According to certain embodiments, the antibiotic is chosen for
Klebsiella, particularly K. pneumoniae, from the group consisting
of Ampicillin-sulbactam (A/S) and Levofloxacin (LVX).
[0098] A fourth aspect of the present invention relates to a method
of determining structural variations and SNPs of a genome of a
microorganism for a clinical isolate of the microorganism,
particularly a bacterial microorganism, comprising:
[0099] obtaining or providing at least one nucleic acid, e.g. gene,
sequence of the clinical isolate of the microorganism, particularly
the bacterial microorganism; and determining the presence of
structural variations and SNPs in the at least one nucleic acid,
e.g. gene, sequence of the clinical isolate of the microorganism,
particularly bacterial microorganism, as determined by the method
of the first aspect.
[0100] With this method, antimicrobial drug, e.g. antibiotic,
resistances in an unknown isolate of a microorganism, e.g.
bacterial microorganism, can be determined.
[0101] A simple read out concept for a diagnostic test as described
in this aspect can be as follows.
[0102] A sample, e.g. blood from a patient, is used for molecular
testing, e.g. using next generation sequencing (NGS), and then a
molecular fingerprint is taken, e.g. in case of NGS a sequence of
selected genomic/plasmid regions or the whole genome is assembled.
This is then compared to a reference library containing several
reference sequences and/or a pangenome, i.e. selected sequences or
the whole sequence are/is compared to one or more reference
sequences and/or a pangenome, and structural variations
(sequence/gene additions/deletions, etc.) and SNPs are correlated
with susceptibility/resistance profiles of reference sequences of
the reference library. The reference library herein contains many
genomes and/or one or more pan-genomes and is different from a
reference genome. Then the result is reported, which can comprise
ID (pathogen identification), i.e. a list of all (pathogenic)

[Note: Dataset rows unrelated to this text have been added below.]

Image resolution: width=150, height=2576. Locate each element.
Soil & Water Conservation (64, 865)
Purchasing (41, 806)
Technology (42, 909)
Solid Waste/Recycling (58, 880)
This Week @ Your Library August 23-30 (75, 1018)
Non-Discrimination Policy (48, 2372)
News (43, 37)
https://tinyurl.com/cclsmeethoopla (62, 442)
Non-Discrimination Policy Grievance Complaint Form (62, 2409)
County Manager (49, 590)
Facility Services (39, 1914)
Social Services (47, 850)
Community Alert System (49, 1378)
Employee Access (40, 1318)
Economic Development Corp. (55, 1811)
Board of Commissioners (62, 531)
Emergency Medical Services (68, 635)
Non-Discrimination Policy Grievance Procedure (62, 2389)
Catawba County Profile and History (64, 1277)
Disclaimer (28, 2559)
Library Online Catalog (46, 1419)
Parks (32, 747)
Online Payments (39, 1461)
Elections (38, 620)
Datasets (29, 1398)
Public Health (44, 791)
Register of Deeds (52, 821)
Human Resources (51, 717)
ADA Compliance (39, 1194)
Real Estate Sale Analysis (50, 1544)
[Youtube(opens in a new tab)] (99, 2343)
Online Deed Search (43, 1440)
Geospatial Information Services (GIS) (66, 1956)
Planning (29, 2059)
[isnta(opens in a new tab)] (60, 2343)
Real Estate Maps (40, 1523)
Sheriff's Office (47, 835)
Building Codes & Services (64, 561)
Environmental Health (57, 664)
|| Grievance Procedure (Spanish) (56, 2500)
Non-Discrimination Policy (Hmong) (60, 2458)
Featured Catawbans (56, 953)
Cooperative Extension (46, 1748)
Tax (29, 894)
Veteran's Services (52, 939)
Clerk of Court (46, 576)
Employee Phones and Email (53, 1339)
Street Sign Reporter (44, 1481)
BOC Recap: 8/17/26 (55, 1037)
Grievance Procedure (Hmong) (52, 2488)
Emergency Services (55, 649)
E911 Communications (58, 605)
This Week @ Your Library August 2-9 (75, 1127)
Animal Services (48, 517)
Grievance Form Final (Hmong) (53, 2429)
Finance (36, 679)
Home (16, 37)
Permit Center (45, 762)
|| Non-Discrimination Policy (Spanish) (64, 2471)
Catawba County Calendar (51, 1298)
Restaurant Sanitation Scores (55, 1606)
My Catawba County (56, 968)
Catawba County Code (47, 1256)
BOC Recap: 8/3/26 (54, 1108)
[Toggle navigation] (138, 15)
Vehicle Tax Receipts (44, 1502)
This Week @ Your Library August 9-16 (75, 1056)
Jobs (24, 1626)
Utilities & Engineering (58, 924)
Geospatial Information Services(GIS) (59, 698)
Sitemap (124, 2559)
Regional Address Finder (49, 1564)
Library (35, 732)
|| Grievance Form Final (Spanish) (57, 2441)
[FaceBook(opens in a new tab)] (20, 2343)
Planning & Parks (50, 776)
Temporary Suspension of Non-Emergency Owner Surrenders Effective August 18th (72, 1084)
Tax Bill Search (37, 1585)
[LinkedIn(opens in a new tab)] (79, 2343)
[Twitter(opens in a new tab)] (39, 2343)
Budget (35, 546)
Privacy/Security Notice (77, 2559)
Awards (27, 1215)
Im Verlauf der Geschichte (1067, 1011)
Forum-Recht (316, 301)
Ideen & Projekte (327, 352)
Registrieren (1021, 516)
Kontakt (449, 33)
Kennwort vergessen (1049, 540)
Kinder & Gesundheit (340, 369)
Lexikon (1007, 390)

species identified in the sample, and AST (antimicrobial
susceptibility testing), i.e. a list including a
susceptibility/resistance profile for all species listed, based on
structural variations.
[0103] According to certain embodiments, statistical analysis in
the present method is carried out using Fisher's test with
p<10.sup.-3, preferably p<10.sup.-6, preferably
p<10.sup.-9. Also, according to certain embodiments, the method
further comprises correlating different genetic sites to each
other.
[0104] Again, in the second, third and fourth aspect, the different
steps herein can be carried out as described with regard to the
first aspect of the present invention.
[0105] According to certain embodiments, the obtaining or providing
of a sample containing or suspected of containing at least one
microorganism, preferably a bacterial microorganism, e.g. one or
more of Acinetobacter, Escherichia, e.g. E. coli, Enterobacter,
Klebsiella, Proteus, Pseudomonas, Salmonella, Serratia, Shigella
and/or Staphylococcus species, from the patient in the methods of
the invention can comprise the following:
[0106] A sample of a vertebrate, e.g. a human, e.g. is provided or
obtained and nucleic acid sequences, e.g. DNA or RNA sequences, are
recorded by a known method for recording nucleic acid, which is not
particularly limited. For example, nucleic acid can be recorded by
a sequencing method, wherein any sequencing method is appropriate,
particularly sequencing methods wherein a multitude of sample
components, as e.g. in a blood sample, can be analyzed for nucleic
acids and/or nucleic acid fragments and/or parts thereof contained
therein in a short period of time, including the nucleic acids
and/or nucleic acid fragments and/or parts thereof of the
microorganism. For example, sequencing can be carried out using
polymerase chain reaction (PCR), particularly multiplex PCR, or
high throughput sequencing or next generation sequencing,
preferably using high-throughput sequencing. For sequencing,
preferably an in vitro sample is used.
[0107] The data obtained by the sequencing can be in any format,
and can then be analyzed as described with regard to the first to
fourth aspect of the present invention.
[0108] In a fifth aspect the present invention relates to one or
more computer program products comprising computer executable
instructions which, when executed, perform a method according to
any one of the first to the fourth aspect of the present
invention.
[0109] In certain embodiments the computer program product is one
on which program commands or program codes of a computer program
for executing said method are stored. According to certain
embodiments the computer program product is a storage medium. As
noted above, the computer program products of the present invention
can be self-learning, e.g. with respect to the first and second
data sets.
[0110] In order to obtain the best possible information from the
highly complex genetic data and develop an optimum model for
diagnostic and therapeutical uses as well as the methods of the
present invention--which can be applied stably in clinical
routine--a thorough in silico analysis can be necessary. The
proposed principle is based on a combination of different
approaches, e.g. assembly of the nucleic acid, e.g. gene, sequences
and/or genome of the microorganisms, at least in part and
optionally annotating the sequences to one or more reference
sequences and/or one or more pan-genomes, and/or alignment of the
sequence data of the clinical isolate to be determined with one or
more reference sequences and/or one or more pan-genomes, and
correlation of structural variations and SNPs found in every
sample, e.g. from each patient, respectively an unknown clinical
isolate, with all references and drugs, e.g. antibiotics, or only
one or some of them, and search for structural variations and SNPs
which occur in one or several drugs and one or several strains.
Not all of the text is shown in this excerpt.